■ **REQUIREMENT**: The output must be exactly the lines from the "Click the green bullet next to Profile" line through the end of the listing below, with no picture included.

• • • • • • •

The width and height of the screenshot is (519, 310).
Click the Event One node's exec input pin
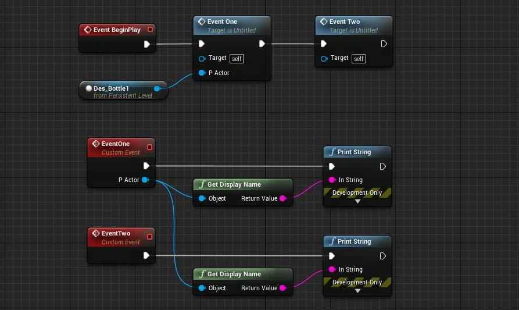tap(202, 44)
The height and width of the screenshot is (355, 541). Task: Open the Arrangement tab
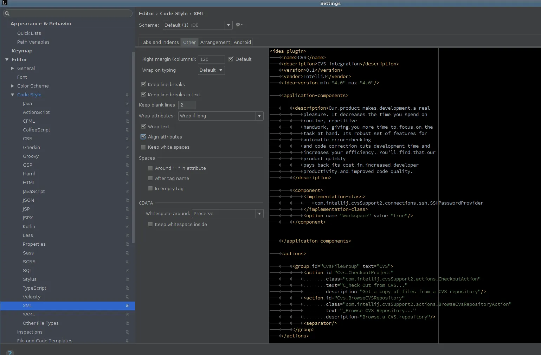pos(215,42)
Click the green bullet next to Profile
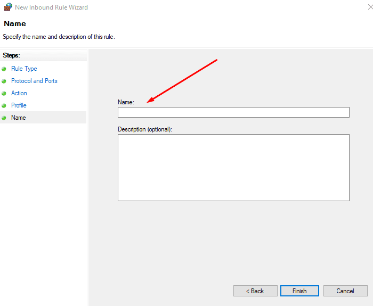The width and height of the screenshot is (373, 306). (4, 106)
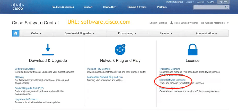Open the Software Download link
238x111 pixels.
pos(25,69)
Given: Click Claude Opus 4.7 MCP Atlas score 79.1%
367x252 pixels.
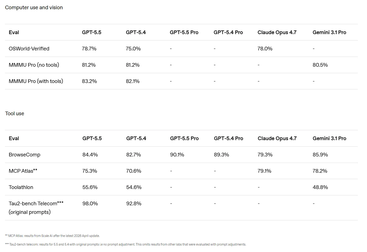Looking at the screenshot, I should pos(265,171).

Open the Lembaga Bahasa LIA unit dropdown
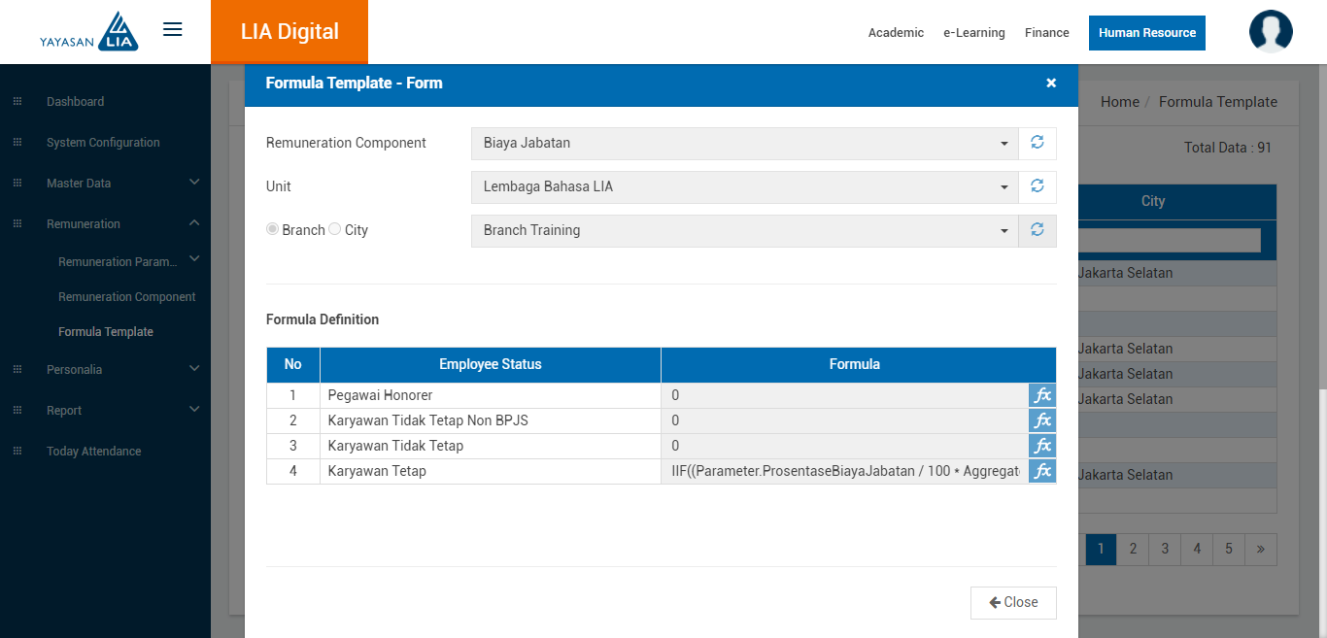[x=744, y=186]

• • • • • • •

■ **OUTPUT OF THE TASK**:
Click the green bullet next to Profile
The width and height of the screenshot is (373, 306). (4, 106)
Open the Software Download link
238x111 pixels.
pos(25,69)
Given: Click Claude Opus 4.7 MCP Atlas score 79.1%
367x252 pixels.
Looking at the screenshot, I should pos(265,171).

Open the Lembaga Bahasa LIA unit dropdown
[x=744, y=186]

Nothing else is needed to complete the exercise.